*** Passage shown

Your patients' children are not your responsibility. Yet concern for those innocent bystanders may be an essential component of compassionate care. Why? Because your help with the parenting issues may decrease the stress at home, and thus help your patients. And because encouraging your patients to hold on to their parenting role may help them find the courage, strength, and hopefulness needed to get through treatment and recovery.
Don't worry: Addressing the parenting issues doesn't have to be an added burden. Just one simple question from you or your staff may be all it takes to prompt your patients to make changes at home that help their children in dramatic ways. Or you can simply provide a handout that lists local and national resources where patients can obtain guidance and support regarding the parenting issues. For my next column, I'll provide a new Patient Handout with insights and tips on helping the children.
That one simple question I mentioned above is "How are you helping your children?" Unlike asking, "How are the kids?" (a question easily answered-"Fine"-without thinking), inquiring about what your patients are doing to help their children sends two messages: (1) Their illness is affecting their children and (2) they have a duty to help their children.

******

» **Study questions**
(a) In the passage on patients' children, what single question is recommended for prompting patients to make changes at home?
(b) Using the passage on patients' children, explain why asking what patients are doing to help their children is preferred over asking "How are the kids?"
Rely only on the passage on patients' children to answer.

*** Records shown

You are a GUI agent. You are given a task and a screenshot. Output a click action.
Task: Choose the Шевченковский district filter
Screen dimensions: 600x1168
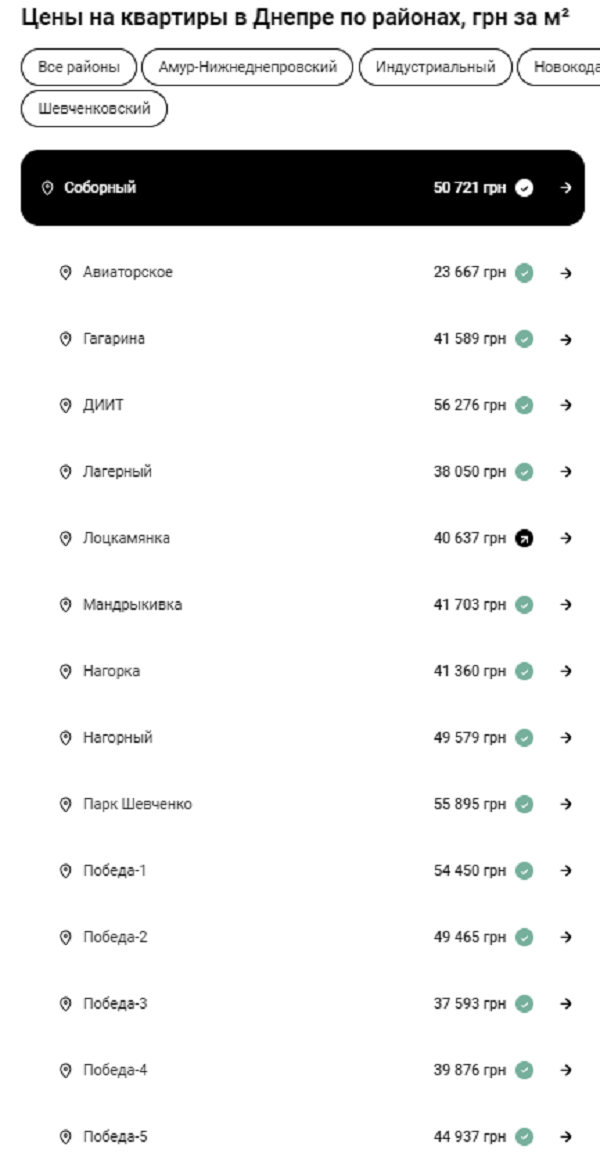pos(94,109)
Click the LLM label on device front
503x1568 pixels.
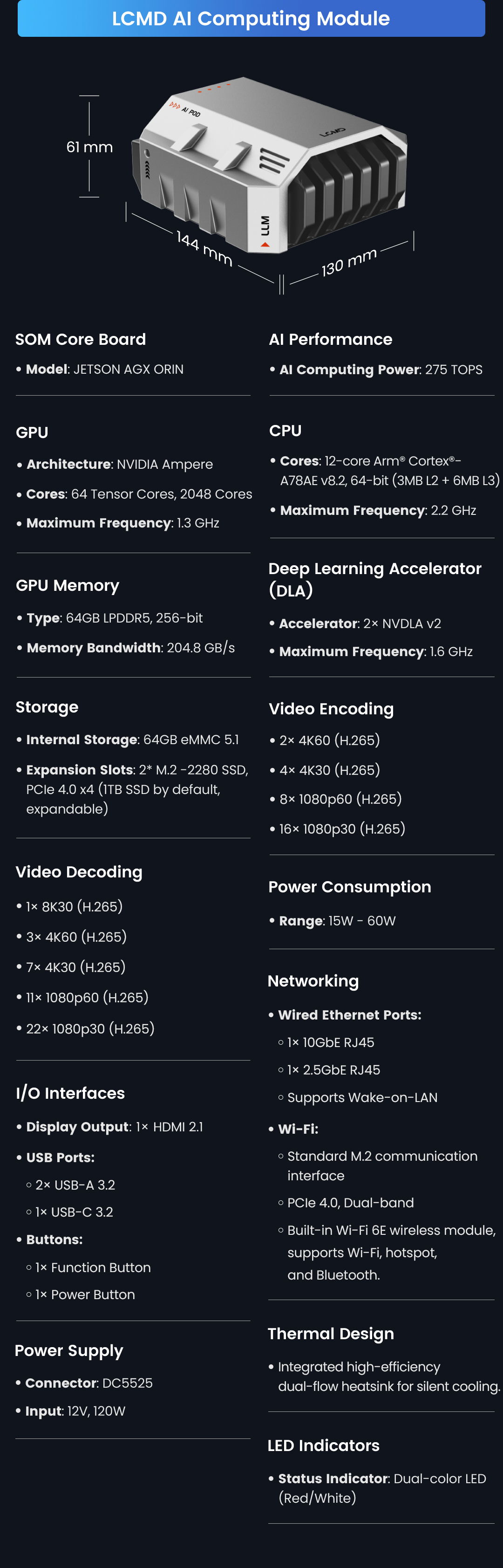click(x=265, y=225)

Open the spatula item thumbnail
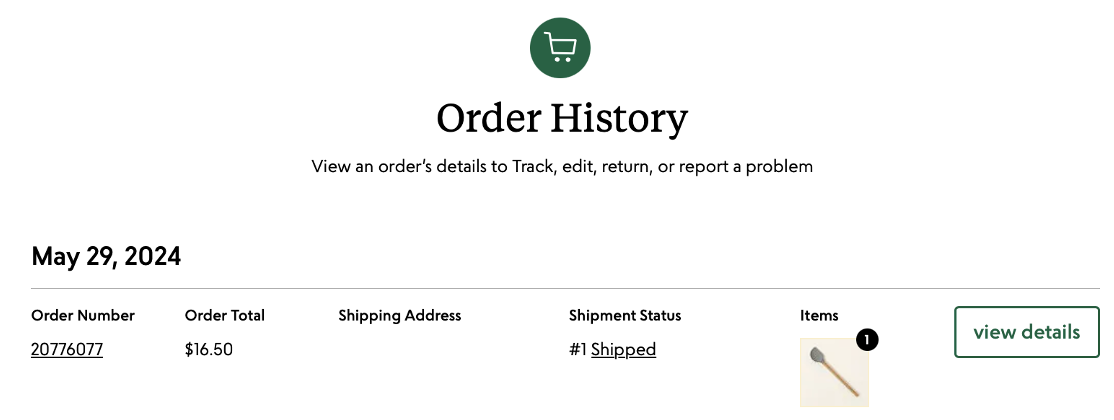834,372
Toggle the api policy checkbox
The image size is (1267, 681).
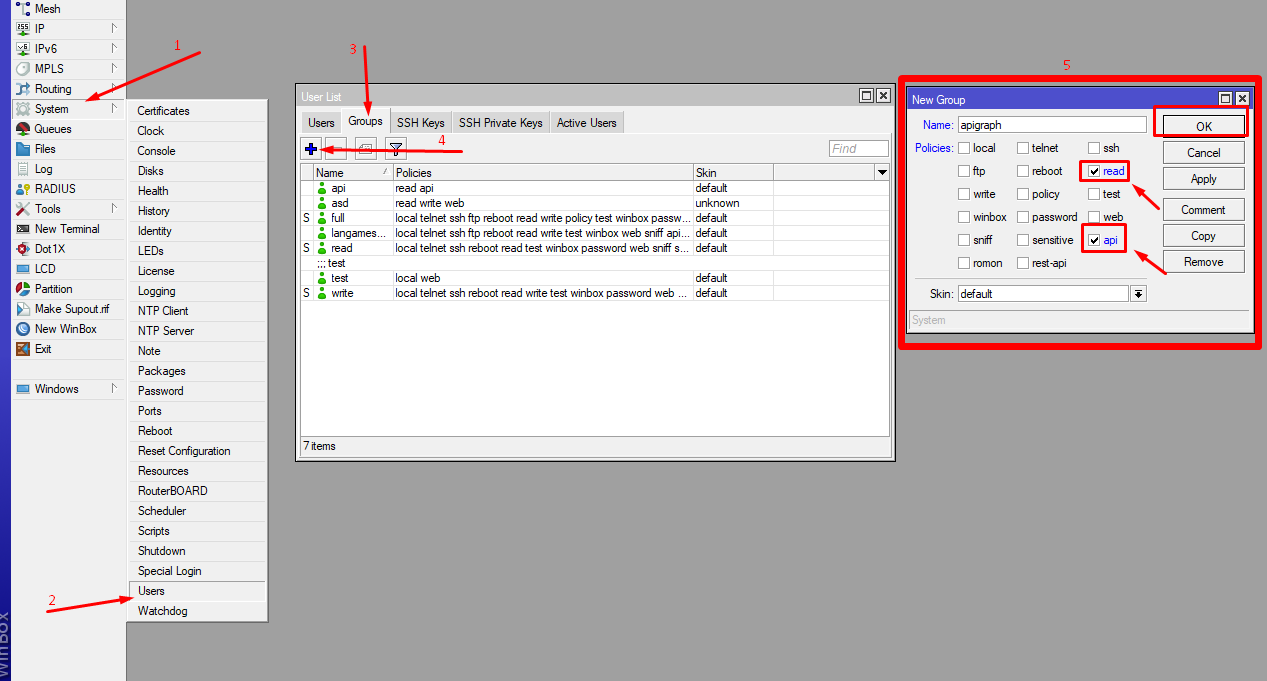tap(1094, 241)
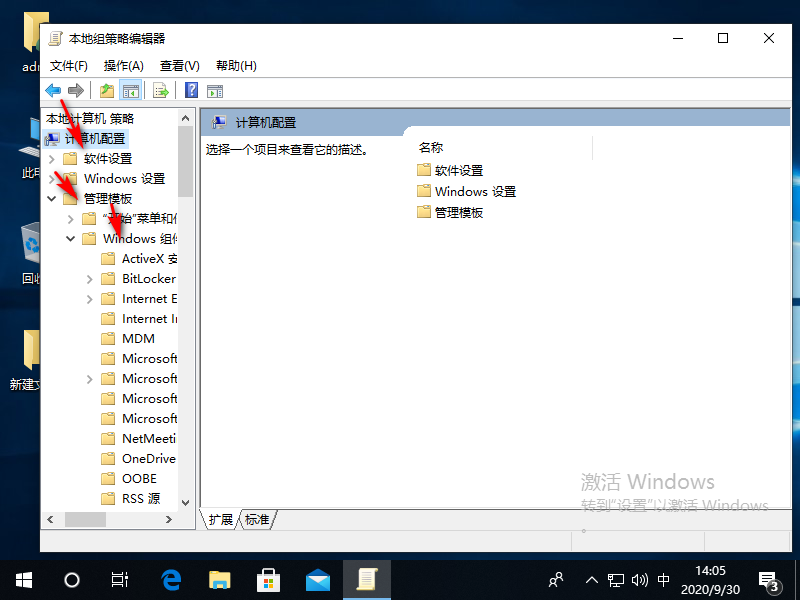Screen dimensions: 800x600
Task: Toggle Show/Hide console tree icon
Action: [130, 91]
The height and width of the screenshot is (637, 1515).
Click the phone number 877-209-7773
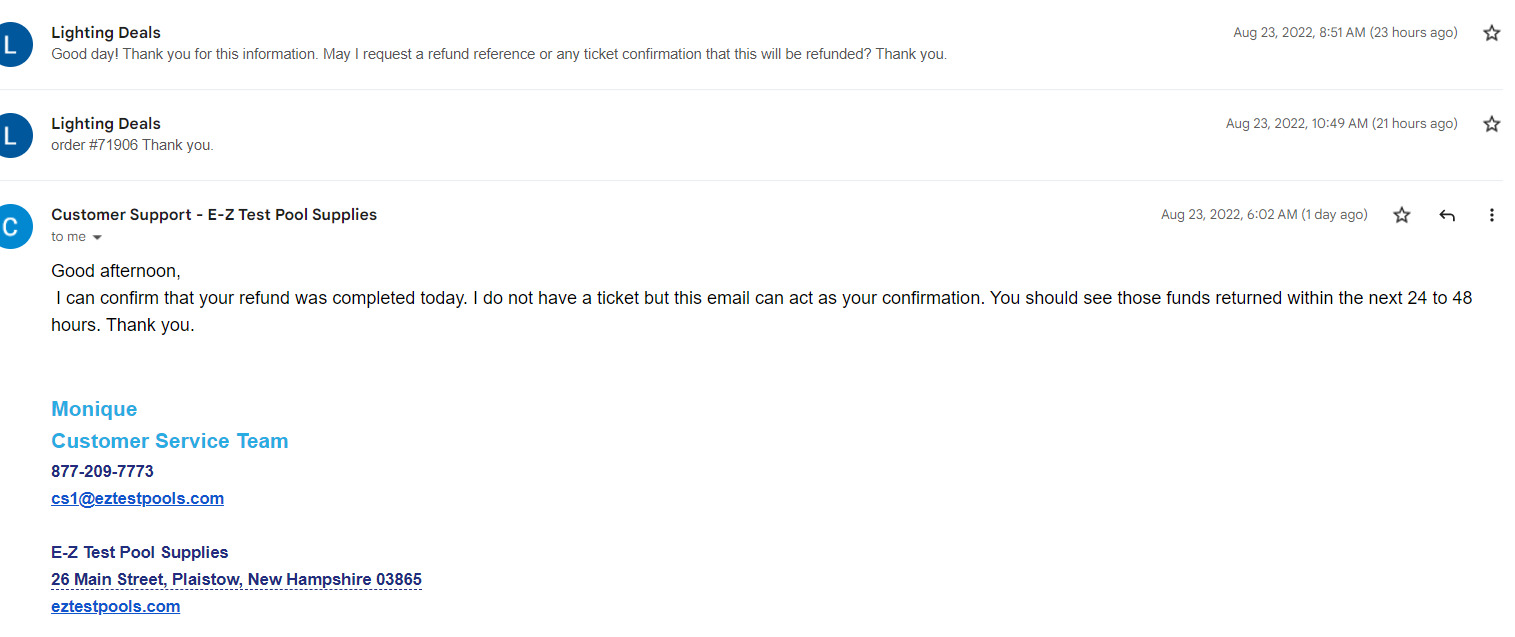pos(102,471)
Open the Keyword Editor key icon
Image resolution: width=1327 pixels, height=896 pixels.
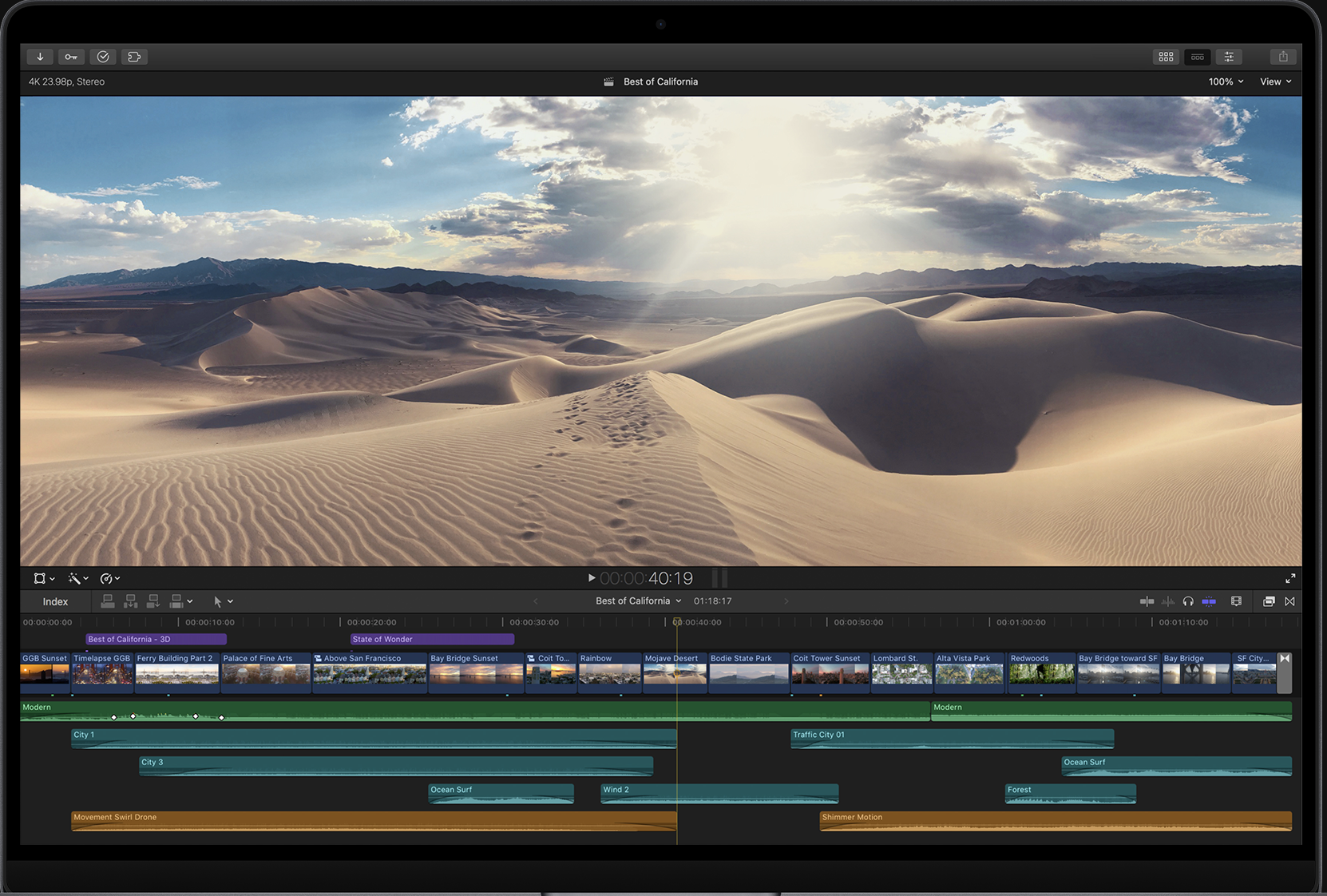[71, 57]
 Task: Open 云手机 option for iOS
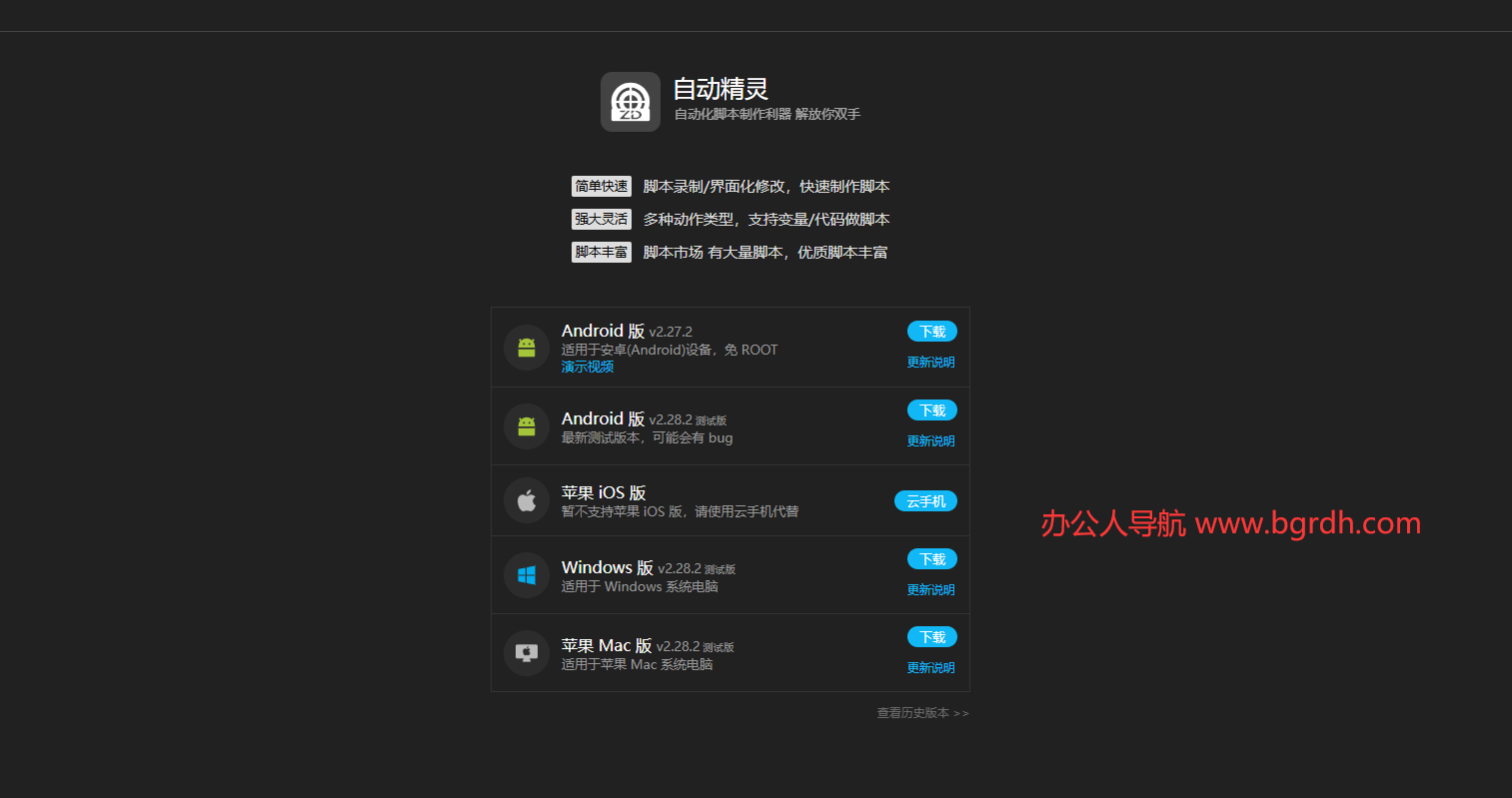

******

» **Answers for the exercise**
(a) "How are you helping your children?"

(b) "How are the kids?" can be answered with "Fine" without any thought. Asking what patients are doing to help their children sends two messages: their illness is affecting their children, and they have a duty to help them.